B. The Consultant has agreed to provide the services on the terms and
subject to the conditions of this Agreement.
NOW THEREFORE THIS AGREEMENT WITNESSES THAT in consideration of the premises and
mutual covenants contained in this Agreement and other good and valuable
consideration, the receipt and sufficiency of which are hereby acknowledged, the
parties, intending to be legally bound hereby, agree as follows:
1. CONSULTANT SERVICES
The Consultant will provide the following services to the Company as consulting
services:
(a) The Consultant will assist the Company with the preparation and proper
maintenance of the Company's account books.
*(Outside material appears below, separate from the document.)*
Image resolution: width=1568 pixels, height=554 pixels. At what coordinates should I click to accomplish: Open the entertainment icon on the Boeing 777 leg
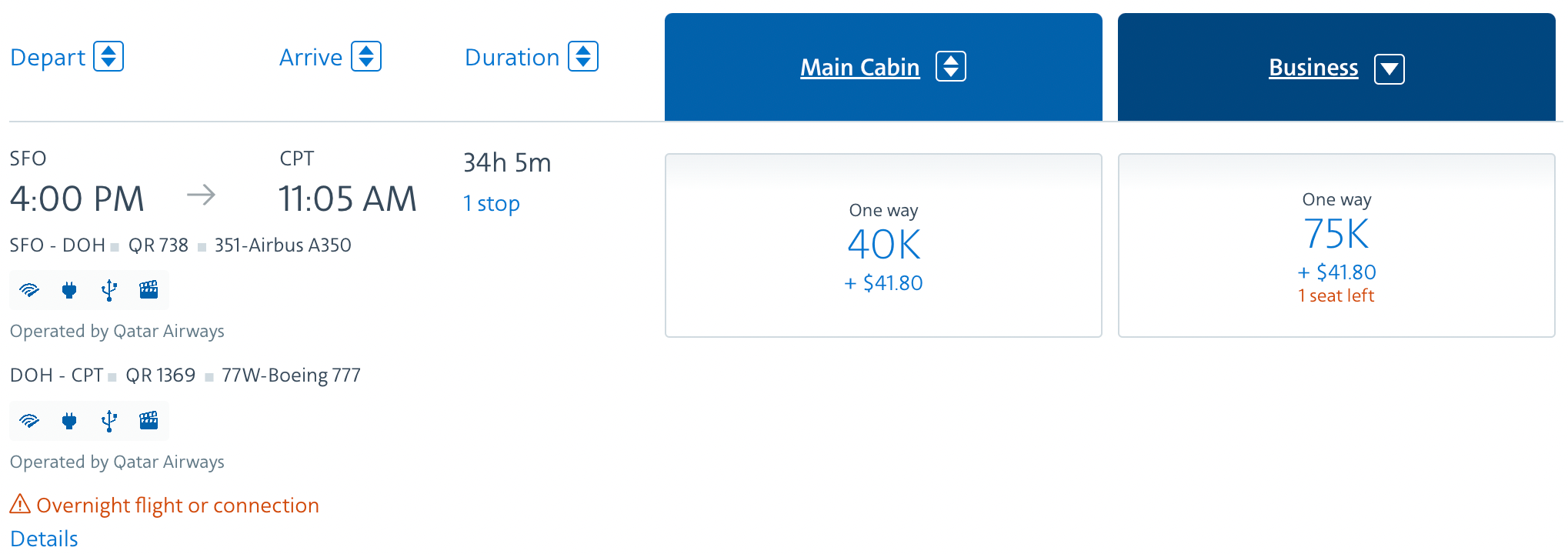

(b) The Consultant will prepare and assist with the preparation and
presentation of the Company's required unaudited quarterly financial
statements in a timely manner, and assist with the preparation of the
Company's annual financial statement(s);
(c) The Consultant will assist the Company with maintaining the security
of all internal corporate records pursuant to the preparation and
proper maintenance of all account books.
(d) The Consultant will assist the Company with the preparation of all
necessary communications and responses to communications with the
Company's auditors and assist the Company with the preparation of all
necessary communications and responses with regulatory agencies where
such communications and responses are within the scope of services
contemplated by this Agreement;
(e) The Consultant will also perform additional duties and
responsibilities to the Company at the reasonable instruction of the
President of the Company or his designee, provided that such
additional duties and responsibilities are within the scope of
services contemplated by this Agreement.
The Consultant will not engage in any activity that will interfere or conflict
with the Consultant's duties and responsibilities to the Company or that
interfere or conflict with the business and objectives of the Company.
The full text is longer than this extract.